Please forgive any follies, I am an R novice.

I have downloaded ~1000 GPL570 (Affymetrix U133 Plus 2) microarrays from GEO. Of these, 120 are not annotated with a gender. I want to use MassiR to predict the gender of my samples. However, I have some trouble loading the code. From looking up the error message (See below in bold and highlighted) on other places on this Forum, i gather that it may be due to:

A) Use of commas instead or periods in the values, or data being recognized as text rather than numbers. Or,

B) Plotting a figure consisting of NA (missing values)
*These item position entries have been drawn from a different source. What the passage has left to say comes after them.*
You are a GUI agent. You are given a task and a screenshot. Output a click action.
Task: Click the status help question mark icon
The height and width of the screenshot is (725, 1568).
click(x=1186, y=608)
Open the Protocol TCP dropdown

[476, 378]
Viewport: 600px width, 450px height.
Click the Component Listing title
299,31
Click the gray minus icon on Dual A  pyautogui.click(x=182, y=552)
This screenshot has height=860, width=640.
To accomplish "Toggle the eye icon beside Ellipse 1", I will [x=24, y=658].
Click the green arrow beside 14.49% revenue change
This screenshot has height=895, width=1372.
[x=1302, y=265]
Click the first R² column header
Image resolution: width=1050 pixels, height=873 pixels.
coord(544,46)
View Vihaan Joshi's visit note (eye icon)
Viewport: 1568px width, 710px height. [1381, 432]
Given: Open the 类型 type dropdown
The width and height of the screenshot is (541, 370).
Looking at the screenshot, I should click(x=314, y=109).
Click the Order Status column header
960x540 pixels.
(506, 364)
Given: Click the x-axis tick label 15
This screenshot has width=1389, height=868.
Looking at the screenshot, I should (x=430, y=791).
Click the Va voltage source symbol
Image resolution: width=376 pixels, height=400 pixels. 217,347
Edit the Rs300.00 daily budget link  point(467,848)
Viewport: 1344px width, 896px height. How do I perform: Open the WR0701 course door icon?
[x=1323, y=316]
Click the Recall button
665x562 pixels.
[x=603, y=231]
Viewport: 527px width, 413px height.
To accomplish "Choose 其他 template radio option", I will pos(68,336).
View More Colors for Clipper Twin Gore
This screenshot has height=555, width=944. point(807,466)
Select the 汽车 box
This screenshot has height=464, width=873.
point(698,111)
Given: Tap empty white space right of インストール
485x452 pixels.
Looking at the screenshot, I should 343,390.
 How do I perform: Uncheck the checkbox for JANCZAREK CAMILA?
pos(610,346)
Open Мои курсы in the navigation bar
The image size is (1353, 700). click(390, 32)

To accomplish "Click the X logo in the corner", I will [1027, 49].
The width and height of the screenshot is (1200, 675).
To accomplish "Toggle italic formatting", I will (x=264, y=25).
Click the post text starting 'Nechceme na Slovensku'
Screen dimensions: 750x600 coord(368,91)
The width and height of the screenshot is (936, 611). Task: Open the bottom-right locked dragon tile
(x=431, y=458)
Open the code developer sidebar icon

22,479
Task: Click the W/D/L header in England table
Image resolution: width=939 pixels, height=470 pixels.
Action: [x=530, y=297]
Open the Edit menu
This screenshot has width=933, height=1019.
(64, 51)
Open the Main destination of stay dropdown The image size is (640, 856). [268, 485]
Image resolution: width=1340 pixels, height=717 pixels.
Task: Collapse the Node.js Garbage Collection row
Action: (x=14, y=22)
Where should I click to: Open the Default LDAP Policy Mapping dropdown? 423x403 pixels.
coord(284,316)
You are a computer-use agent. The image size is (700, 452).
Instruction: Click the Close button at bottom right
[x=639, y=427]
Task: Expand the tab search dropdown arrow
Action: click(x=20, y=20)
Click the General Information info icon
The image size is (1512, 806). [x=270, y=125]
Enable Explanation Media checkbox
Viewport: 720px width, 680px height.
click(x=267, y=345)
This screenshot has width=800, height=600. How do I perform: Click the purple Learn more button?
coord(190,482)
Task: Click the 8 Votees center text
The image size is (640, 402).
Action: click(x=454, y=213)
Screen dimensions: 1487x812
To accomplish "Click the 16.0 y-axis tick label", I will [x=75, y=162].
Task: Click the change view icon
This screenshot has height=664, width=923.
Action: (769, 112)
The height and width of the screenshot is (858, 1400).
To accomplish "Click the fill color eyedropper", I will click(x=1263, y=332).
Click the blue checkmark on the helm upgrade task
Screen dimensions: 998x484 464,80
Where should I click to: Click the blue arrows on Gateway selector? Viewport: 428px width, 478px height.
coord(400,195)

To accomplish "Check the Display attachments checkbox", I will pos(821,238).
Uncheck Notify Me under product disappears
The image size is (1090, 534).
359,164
I understand that subsequent errors are probably generated because in the output from "massi.y.out" is taken as an input. The ">massi_y_plot(massi.y.out)" returned empty.

 

Thank you for your help,

Tristan


 

> library(massiR)

Loading required package: cluster

Loading required package: gplots

Attaching package: ‘gplots’

The following object is masked from ‘package:stats’:

    lowess

Loading required package: diptest

> data(massi.eset)

> data(y.probes)

> probes <-

+ y.probes$affy_hg_u133_plus_2

> rownames(probes)

 [1] "1565320_at"   "224143_at"    "224142_s_at"  "233151_s_at"  "234309_at"   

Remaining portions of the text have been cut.